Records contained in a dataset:

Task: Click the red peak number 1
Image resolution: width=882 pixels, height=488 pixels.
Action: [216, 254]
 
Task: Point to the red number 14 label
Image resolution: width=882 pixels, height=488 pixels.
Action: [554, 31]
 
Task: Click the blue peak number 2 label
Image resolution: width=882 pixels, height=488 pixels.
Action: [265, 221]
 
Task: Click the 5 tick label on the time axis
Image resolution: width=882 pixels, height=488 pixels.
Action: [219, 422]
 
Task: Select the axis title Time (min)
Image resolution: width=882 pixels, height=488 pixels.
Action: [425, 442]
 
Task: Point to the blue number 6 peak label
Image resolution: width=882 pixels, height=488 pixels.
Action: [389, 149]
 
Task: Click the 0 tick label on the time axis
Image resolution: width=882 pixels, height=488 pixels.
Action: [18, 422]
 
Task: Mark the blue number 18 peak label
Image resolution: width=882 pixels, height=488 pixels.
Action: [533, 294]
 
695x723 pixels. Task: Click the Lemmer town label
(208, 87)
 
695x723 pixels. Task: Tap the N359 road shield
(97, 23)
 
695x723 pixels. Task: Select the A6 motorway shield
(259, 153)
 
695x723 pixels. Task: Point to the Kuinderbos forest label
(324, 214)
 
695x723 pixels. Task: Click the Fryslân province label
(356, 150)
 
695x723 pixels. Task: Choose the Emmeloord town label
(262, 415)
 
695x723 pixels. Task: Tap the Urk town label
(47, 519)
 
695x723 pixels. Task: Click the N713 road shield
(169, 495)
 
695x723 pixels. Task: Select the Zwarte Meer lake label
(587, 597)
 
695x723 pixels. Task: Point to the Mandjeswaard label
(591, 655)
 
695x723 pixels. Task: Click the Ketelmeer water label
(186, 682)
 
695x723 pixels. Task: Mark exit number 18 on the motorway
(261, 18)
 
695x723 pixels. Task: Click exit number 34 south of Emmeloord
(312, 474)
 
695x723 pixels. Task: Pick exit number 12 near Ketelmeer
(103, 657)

**To do**
Reproduce the stretch of material from the line containing "695x723 pixels. Task: Pick" through the end of the material, requests included, and shift every coordinate in the answers by -12.

**Written solution**
695x723 pixels. Task: Pick exit number 12 near Ketelmeer
(91, 645)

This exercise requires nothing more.